5.5 Les mois d’attente avant l’entrée en francisation institutionnelle

5.5.2 Les opportunités d’emploi avant l’entrée en francisation

L’analyse des parcours des réfugiés rencontrés révèle que certains d’entre eux ont eu l’opportunité d’occuper un emploi dans les mois qui ont précédé leur participation au programme de francisation offert par le ministère de l’Immigration. Parmi les différents types d’emploi occupés se distinguent celui de la cueillette de fraises dans l’industrie maraîchère et celui d’interprète. Entre autres, on observe que ces premières expériences professionnelles au Québec prennent appui sur des expériences de travail, des compétences et des connaissances personnelles qu’ils ont acquises au Bhoutan ou dans les camps de réfugiés au Népal.

La cueillette de fraises dans l’industrie maraîchère

Les réfugiés d’origine bhoutanaise ont été nombreux à travailler à la cueillette de fraises à l’Île d’Orléans, située en périphérie de la ville de Québec. À cet égard, il faut savoir que les producteurs maraîchers, soutenus par l’Union des producteurs agricoles, ont développé un système de recrutement et de transport facilitant le déplacement quotidien de centaines de travailleurs domiciliés à Québec vers les différentes fermes établies dans la région de la Capitale-Nationale. Ainsi, les travailleurs intéressés n’avaient qu’à remplir un formulaire distribué à grande échelle par le Centre d’emploi agricole de la Capitale-Nationale-Côte-Nord (CEA Capitale- Nationale-Côte-Nord) afin d’être ajoutés à la banque de candidats pour la cueillette de fraises. Par la suite, ils étaient contactés par les employeurs au moment où ces derniers avaient besoin de main d’œuvre.

Parmi les réfugiés rencontrés, six ont raconté avoir travaillé à la cueillette de fraises. Si certains n’y ont œuvré que quelques jours, comme ce fut le cas pour Abani, Biwsa et Karna Maya, d’autres, comme Chandra, Prakash et Indra, s’y sont adonnés pendant plus d’un été. L’analyse des propos recueillis révèle que certains d’entre eux ont bien apprécié leur expérience de travail dans les champs, malgré qu’il s’agisse d’un emploi particulièrement exigeant physiquement.

Les agentes en milieu interculturel ont été témoins de cet engouement pour la cueillette de fraises chez les réfugiés d’origine bhoutanaise. Élodie raconte que des séances d’informations organisées par la CEA Capitale- Nationale-Côte-Nord, en présence d’un interprète népalophone, étaient spécifiquement destinées à l’intention de ce groupe de réfugiés. Elle ajoute que l’information circulait entre les familles d’origine bhoutanaise et que cela les incitait à tenter l’expérience : « D’année en année, ça se parle. […] Puis, il y a une famille, arrivée en décembre, qui parle très peu français et elle me disait : « Ah! Cueillir les fraises, les fraises! » Élodie ajoute que c’est une tâche que plusieurs pouvaient effectuer avec facilité, ce qu’elle met en lien avec leurs expériences antérieures en agriculture :

C’est simple pour eux, cueillir des fraises. Il y en a beaucoup, lorsque je leur demande ce qu’ils faisaient au Népal, il y en a beaucoup qui travaillaient de l’agriculture, les poulets, l’élevage d’animaux, la culture de fruits et de légumes. Donc, ce sont déjà des trucs qu’ils connaissent assez bien, c’est sûr que des fraises peut-être pas, mais une fois qu’ils ont vu quelqu’un le faire, ils sont capables de le faire aussi, c’est assez simple. Ils aiment bien ça. À toutes les années, ils sont prêts.

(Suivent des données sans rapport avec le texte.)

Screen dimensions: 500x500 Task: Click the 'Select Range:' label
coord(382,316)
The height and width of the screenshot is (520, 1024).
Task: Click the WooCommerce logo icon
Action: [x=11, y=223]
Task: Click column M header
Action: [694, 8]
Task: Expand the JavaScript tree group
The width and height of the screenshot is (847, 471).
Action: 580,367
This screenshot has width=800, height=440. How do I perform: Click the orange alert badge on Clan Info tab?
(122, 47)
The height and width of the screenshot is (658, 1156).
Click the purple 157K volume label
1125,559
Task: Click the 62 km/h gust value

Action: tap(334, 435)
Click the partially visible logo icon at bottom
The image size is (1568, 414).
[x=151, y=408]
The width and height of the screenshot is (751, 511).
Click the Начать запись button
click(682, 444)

D’ailleurs, Prakash évoque par lui-même cette comparaison entre la cueillette de fraises et ses expériences passées, référant ainsi à un certain sentiment de continuité : « Népal, c’est comme ça le travail ». Pour Indra, les conditions de travail dans les champs demeuraient somme toute moins difficiles que celles qu’il avait connues au Népal : « Parce que je suis habitué de travailler fort au Népal. Rires […] Je travaillais comme aide- maçon. […] Ramasser les fraises, c’est très facile pour moi ». Il ajoute que le salaire qu’il pouvait obtenir pour la cueillette des fraises, soit environ 80,00 $ par jour, était de loin supérieur à ce qu’il gagnait au Népal, ce qui peut expliquer son appréciation des conditions de travail dans les champs de fraises. À cet égard, Élodie raconte que les employeurs se disaient généralement très satisfaits du travail effectué par les réfugiés d’origine bhoutanaise : « Souvent, ils aiment bien les Bhoutanais, parce qu’ils sont efficaces, ils ramassent bien ».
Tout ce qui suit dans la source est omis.